Input data —
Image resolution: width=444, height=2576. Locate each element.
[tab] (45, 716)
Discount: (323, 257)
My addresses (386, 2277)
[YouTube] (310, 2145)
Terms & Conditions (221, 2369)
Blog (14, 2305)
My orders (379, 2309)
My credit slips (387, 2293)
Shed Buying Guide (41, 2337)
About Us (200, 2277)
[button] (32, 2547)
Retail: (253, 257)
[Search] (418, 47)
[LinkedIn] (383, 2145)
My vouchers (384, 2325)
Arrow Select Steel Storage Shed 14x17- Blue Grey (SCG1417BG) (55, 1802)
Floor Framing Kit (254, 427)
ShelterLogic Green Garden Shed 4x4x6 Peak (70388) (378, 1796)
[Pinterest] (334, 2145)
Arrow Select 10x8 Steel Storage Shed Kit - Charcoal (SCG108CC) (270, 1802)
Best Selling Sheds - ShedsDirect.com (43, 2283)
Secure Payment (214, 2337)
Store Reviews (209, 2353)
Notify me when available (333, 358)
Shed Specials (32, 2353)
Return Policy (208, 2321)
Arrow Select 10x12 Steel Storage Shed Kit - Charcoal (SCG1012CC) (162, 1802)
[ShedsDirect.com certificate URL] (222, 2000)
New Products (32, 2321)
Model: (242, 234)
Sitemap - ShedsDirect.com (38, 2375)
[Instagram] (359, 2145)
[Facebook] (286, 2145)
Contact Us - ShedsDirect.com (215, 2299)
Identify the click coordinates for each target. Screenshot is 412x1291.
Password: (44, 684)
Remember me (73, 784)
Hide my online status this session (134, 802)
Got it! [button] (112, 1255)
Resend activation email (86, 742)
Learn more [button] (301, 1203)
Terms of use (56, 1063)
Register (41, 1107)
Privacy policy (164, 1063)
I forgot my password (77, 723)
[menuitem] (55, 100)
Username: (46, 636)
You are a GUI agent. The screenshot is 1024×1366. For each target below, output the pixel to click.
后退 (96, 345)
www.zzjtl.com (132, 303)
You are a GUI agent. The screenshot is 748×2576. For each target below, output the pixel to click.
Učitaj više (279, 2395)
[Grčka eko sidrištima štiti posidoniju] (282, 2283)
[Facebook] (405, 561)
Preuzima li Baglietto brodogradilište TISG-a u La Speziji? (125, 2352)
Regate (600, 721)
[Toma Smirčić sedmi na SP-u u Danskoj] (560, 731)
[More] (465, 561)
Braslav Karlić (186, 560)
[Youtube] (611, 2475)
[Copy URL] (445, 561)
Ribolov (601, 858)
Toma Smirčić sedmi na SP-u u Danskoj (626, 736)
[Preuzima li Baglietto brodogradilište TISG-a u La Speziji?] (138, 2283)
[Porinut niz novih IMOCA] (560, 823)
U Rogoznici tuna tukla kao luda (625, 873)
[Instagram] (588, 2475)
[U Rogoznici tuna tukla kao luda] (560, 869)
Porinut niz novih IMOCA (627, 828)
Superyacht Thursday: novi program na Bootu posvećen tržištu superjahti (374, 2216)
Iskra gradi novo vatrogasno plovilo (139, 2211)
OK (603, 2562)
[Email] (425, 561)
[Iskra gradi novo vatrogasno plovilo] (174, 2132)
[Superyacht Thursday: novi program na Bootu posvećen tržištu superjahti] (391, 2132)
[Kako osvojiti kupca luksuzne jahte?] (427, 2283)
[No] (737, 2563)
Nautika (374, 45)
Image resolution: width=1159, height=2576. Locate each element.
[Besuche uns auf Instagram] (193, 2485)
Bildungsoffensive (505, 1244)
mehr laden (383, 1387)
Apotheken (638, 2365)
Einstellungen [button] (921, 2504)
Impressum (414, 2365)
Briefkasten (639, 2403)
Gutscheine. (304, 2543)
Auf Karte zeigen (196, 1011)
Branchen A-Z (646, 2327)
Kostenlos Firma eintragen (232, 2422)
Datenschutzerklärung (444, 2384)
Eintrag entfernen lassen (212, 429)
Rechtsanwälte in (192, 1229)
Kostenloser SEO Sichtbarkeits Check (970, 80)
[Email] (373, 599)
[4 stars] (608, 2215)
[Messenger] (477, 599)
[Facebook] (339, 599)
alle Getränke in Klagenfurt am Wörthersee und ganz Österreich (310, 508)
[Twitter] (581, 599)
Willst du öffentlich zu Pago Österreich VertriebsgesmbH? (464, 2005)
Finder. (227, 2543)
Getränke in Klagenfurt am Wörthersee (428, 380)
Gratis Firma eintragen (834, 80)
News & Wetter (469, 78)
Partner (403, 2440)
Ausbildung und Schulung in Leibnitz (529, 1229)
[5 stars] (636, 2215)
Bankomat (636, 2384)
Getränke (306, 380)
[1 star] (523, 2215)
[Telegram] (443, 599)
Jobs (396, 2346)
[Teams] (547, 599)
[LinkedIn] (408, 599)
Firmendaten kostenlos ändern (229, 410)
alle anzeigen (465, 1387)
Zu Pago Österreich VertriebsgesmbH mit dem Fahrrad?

What you should do —
Whatever the material above holds, copy it over exactly, line by line.

Written answer —
Image resolution: width=444, height=2576. Locate each element.
[tab] (45, 716)
Discount: (323, 257)
My addresses (386, 2277)
[YouTube] (310, 2145)
Terms & Conditions (221, 2369)
Blog (14, 2305)
My orders (379, 2309)
My credit slips (387, 2293)
Shed Buying Guide (41, 2337)
About Us (200, 2277)
[button] (32, 2547)
Retail: (253, 257)
[Search] (418, 47)
[LinkedIn] (383, 2145)
My vouchers (384, 2325)
Arrow Select Steel Storage Shed 14x17- Blue Grey (SCG1417BG) (55, 1802)
Floor Framing Kit (254, 427)
ShelterLogic Green Garden Shed 4x4x6 Peak (70388) (378, 1796)
[Pinterest] (334, 2145)
Arrow Select 10x8 Steel Storage Shed Kit - Charcoal (SCG108CC) (270, 1802)
Best Selling Sheds - ShedsDirect.com (43, 2283)
Secure Payment (214, 2337)
Store Reviews (209, 2353)
Notify me when available (333, 358)
Shed Specials (32, 2353)
Return Policy (208, 2321)
Arrow Select 10x12 Steel Storage Shed Kit - Charcoal (SCG1012CC) (162, 1802)
[ShedsDirect.com certificate URL] (222, 2000)
New Products (32, 2321)
Model: (242, 234)
Sitemap - ShedsDirect.com (38, 2375)
[Instagram] (359, 2145)
[Facebook] (286, 2145)
Contact Us - ShedsDirect.com (215, 2299)
Identify the click coordinates for each target. Screenshot is 412x1291.
Password: (44, 684)
Remember me (73, 784)
Hide my online status this session (134, 802)
Got it! [button] (112, 1255)
Resend activation email (86, 742)
Learn more [button] (301, 1203)
Terms of use (56, 1063)
Register (41, 1107)
Privacy policy (164, 1063)
I forgot my password (77, 723)
[menuitem] (55, 100)
Username: (46, 636)
You are a GUI agent. The screenshot is 1024×1366. For each target below, output the pixel to click.
后退 (96, 345)
www.zzjtl.com (132, 303)
You are a GUI agent. The screenshot is 748×2576. For each target below, output the pixel to click.
Učitaj više (279, 2395)
[Grčka eko sidrištima štiti posidoniju] (282, 2283)
[Facebook] (405, 561)
Preuzima li Baglietto brodogradilište TISG-a u La Speziji? (125, 2352)
Regate (600, 721)
[Toma Smirčić sedmi na SP-u u Danskoj] (560, 731)
[More] (465, 561)
Braslav Karlić (186, 560)
[Youtube] (611, 2475)
[Copy URL] (445, 561)
Ribolov (601, 858)
Toma Smirčić sedmi na SP-u u Danskoj (626, 736)
[Preuzima li Baglietto brodogradilište TISG-a u La Speziji?] (138, 2283)
[Porinut niz novih IMOCA] (560, 823)
U Rogoznici tuna tukla kao luda (625, 873)
[Instagram] (588, 2475)
[U Rogoznici tuna tukla kao luda] (560, 869)
Porinut niz novih IMOCA (627, 828)
Superyacht Thursday: novi program na Bootu posvećen tržištu superjahti (374, 2216)
Iskra gradi novo vatrogasno plovilo (139, 2211)
OK (603, 2562)
[Email] (425, 561)
[Iskra gradi novo vatrogasno plovilo] (174, 2132)
[Superyacht Thursday: novi program na Bootu posvećen tržištu superjahti] (391, 2132)
[Kako osvojiti kupca luksuzne jahte?] (427, 2283)
[No] (737, 2563)
Nautika (374, 45)
Image resolution: width=1159, height=2576. Locate each element.
[Besuche uns auf Instagram] (193, 2485)
Bildungsoffensive (505, 1244)
mehr laden (383, 1387)
Apotheken (638, 2365)
Einstellungen [button] (921, 2504)
Impressum (414, 2365)
Briefkasten (639, 2403)
Gutscheine. (304, 2543)
Auf Karte zeigen (196, 1011)
Branchen A-Z (646, 2327)
Kostenlos Firma eintragen (232, 2422)
Datenschutzerklärung (444, 2384)
Eintrag entfernen lassen (212, 429)
Rechtsanwälte in (192, 1229)
Kostenloser SEO Sichtbarkeits Check (970, 80)
[Email] (373, 599)
[4 stars] (608, 2215)
[Messenger] (477, 599)
[Facebook] (339, 599)
alle Getränke in Klagenfurt am Wörthersee und ganz Österreich (310, 508)
[Twitter] (581, 599)
Willst du öffentlich zu Pago Österreich VertriebsgesmbH? (464, 2005)
Finder. (227, 2543)
Getränke in Klagenfurt am Wörthersee (428, 380)
Gratis Firma eintragen (834, 80)
News & Wetter (469, 78)
Partner (403, 2440)
Ausbildung und Schulung in Leibnitz (529, 1229)
[5 stars] (636, 2215)
Bankomat (636, 2384)
Getränke (306, 380)
[1 star] (523, 2215)
[Telegram] (443, 599)
Jobs (396, 2346)
[Teams] (547, 599)
[LinkedIn] (408, 599)
Firmendaten kostenlos ändern (229, 410)
alle anzeigen (465, 1387)
Zu Pago Österreich VertriebsgesmbH mit dem Fahrrad?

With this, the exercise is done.